I'm trying to figure how how to get consistent performance across all machines. Earlier in the week, when I had this problem, I had to tear down and provision a new server and then wait to see if it had the same issue. I know that I can provision "dedicated" machines, but surely I can provision and set up "a 4GB linode" and it should provide roughly the same performance as my others, right?
Am I missing something here? Or is that my only option: spin up a linode, check to see if it has CPU steal issues, and if it does, tear it down and try it again?
CPU steal is an issue that will occur on all Linode's that aren't running dedicated CPU's. You could provision a Linode, check CPU steal, and if it's too high, provision another Linode and hope you get a lower CPU steal rate. The best way to get consistent performance, however, would be to go with a dedicated Linode, so you aren't dealing with CPU steal at all.
So far as I'm aware, the chosen host for a Linode is random. As a result, there's a chance that you'll be put on a host where CPU use is high across multiple Linode's, thus, increasing the rate of CPU steal. With a dedicated Linode, that won't be an issue, as each Linode is provisioned its own CPU that no other can access.
Hopefully this information is helpful for you. Good luck!
Reach out to the support team, they are really accommodating, so with a CPU steal that high I can’t imagine they wouldn’t do anything.
On a couple of occasions I’ve asked for a host with a newer CPU, or to a lower-loaded host to try to resolve an issue with a block storage connection, and they’ve always found another host and set up a migration that I can kick off.
The support team in my experience are one of the best in the industry.
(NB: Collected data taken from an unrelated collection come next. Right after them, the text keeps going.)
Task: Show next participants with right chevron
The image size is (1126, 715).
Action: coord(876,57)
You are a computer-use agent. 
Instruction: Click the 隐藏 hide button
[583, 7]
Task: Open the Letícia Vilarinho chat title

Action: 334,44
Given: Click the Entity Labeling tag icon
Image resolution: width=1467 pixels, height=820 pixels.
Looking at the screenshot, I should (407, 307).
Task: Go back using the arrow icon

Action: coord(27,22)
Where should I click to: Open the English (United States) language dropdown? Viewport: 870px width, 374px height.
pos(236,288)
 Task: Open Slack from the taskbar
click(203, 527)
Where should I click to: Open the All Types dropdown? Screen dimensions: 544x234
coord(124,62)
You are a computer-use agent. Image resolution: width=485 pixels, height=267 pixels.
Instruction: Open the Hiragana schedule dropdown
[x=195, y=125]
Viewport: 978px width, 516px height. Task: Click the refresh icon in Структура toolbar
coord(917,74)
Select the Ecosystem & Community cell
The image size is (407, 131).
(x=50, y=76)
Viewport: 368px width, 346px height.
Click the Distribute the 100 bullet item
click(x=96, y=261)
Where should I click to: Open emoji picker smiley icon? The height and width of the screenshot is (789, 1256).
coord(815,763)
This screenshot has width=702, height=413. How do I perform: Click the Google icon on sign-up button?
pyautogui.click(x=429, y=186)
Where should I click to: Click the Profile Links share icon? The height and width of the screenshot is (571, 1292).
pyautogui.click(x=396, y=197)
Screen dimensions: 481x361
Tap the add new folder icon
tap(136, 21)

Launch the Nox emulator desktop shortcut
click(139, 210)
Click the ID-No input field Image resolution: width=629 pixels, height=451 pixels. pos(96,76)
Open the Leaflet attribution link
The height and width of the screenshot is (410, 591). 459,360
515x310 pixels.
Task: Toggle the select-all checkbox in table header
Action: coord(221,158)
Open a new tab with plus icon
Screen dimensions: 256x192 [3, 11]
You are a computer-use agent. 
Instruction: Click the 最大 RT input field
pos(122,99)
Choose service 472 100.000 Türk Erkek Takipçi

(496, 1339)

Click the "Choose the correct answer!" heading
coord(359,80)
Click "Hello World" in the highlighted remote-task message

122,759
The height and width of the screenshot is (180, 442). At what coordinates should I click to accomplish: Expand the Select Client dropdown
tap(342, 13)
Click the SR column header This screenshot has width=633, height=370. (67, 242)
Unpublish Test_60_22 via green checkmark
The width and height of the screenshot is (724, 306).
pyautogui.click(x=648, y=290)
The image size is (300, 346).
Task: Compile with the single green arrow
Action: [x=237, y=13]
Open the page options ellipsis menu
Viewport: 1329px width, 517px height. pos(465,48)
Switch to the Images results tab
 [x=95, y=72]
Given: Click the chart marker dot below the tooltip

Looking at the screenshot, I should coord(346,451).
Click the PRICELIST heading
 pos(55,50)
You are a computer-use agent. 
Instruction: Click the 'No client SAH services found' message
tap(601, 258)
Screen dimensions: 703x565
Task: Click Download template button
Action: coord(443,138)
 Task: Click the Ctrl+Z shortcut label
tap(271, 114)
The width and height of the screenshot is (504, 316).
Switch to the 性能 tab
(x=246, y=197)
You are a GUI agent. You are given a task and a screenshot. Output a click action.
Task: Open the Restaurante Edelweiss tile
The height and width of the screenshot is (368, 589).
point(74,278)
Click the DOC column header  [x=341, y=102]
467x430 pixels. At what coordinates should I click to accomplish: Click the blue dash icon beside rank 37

While this is true, that couldn't be automated as easily, which I believe @quibblejibbets is using to provision the Linode's. Support could definitely help, but for automating the deployment of Linodes that perform consistently, I think dedicated Linodes is the best way to go. It will depend if you want consistent performance as quickly as possible, or if you can handle some wait time. You'll be waiting for support, even if you contact them over the phone to speed up the process, but you won't wait as much if you automate the setup with scripts and dedicated linodes.